### Records for this exercise
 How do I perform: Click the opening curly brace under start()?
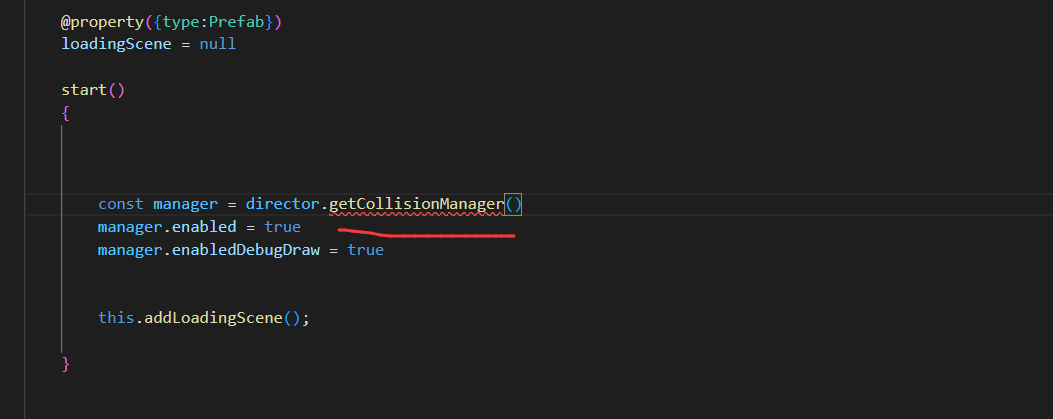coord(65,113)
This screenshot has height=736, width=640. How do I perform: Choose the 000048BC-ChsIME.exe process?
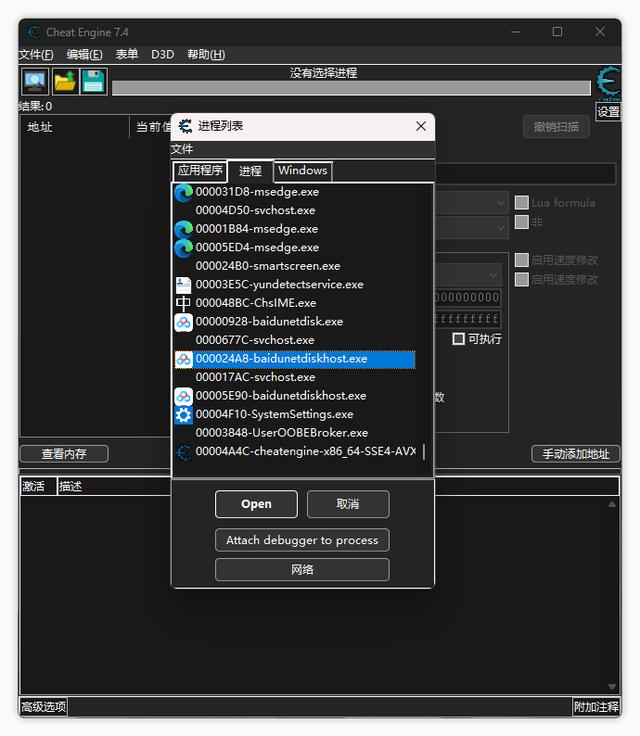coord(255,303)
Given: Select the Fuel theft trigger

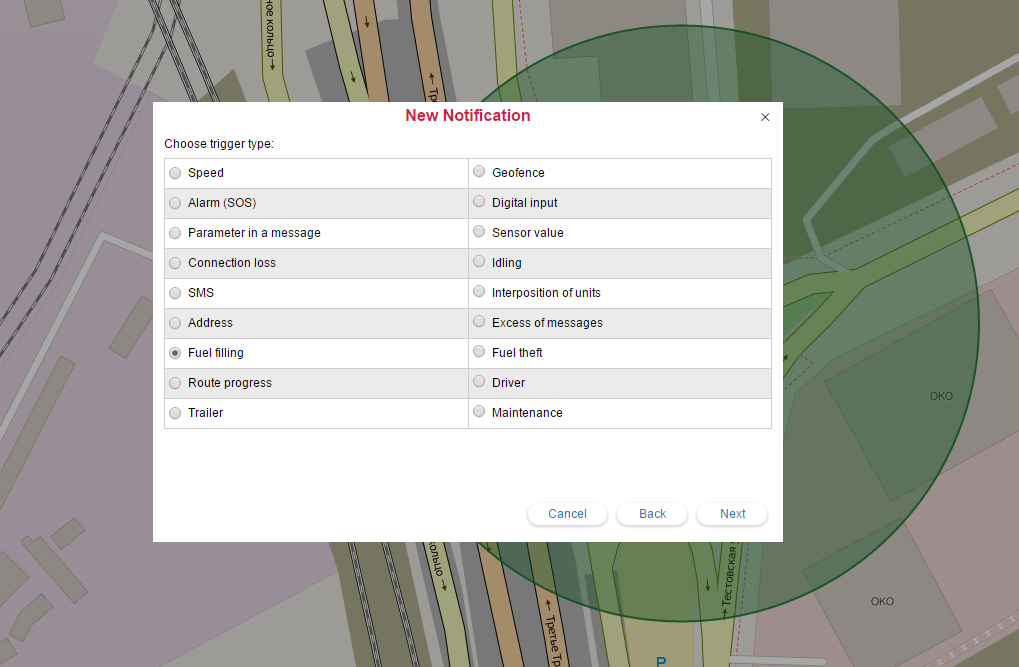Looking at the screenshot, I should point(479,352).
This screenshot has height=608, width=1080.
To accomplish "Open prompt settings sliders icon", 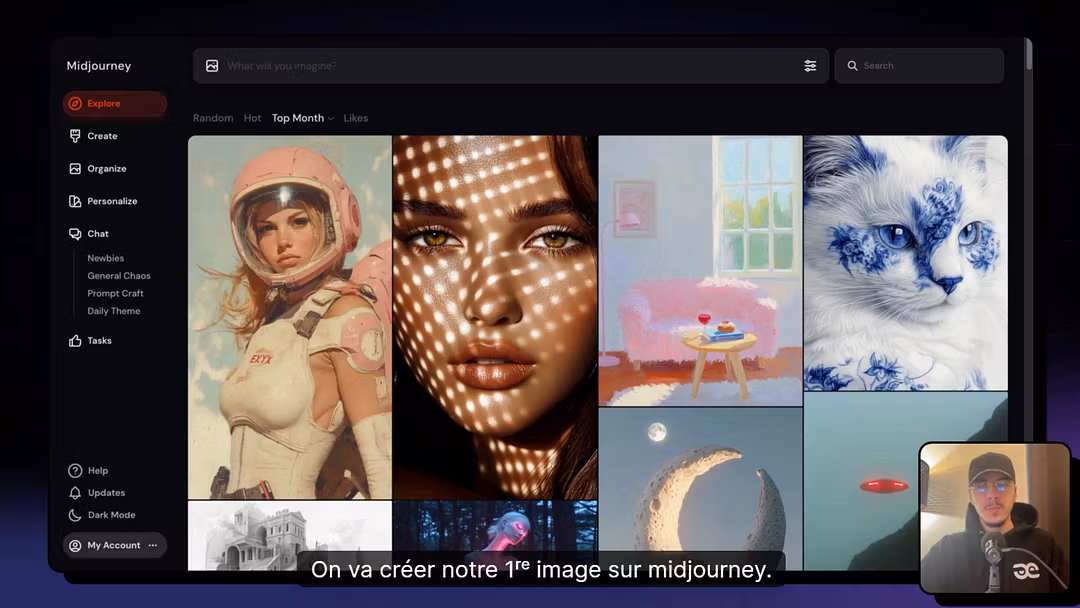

### What the task requires
Could you please write out the entries exactly as they are, with every picture left out?

### Exercise output
 How do I perform: Click the opening curly brace under start()?
coord(65,113)
This screenshot has height=736, width=640. How do I perform: Choose the 000048BC-ChsIME.exe process?
coord(255,303)
Given: Select the Fuel theft trigger

Looking at the screenshot, I should point(479,352).
This screenshot has height=608, width=1080.
To accomplish "Open prompt settings sliders icon", 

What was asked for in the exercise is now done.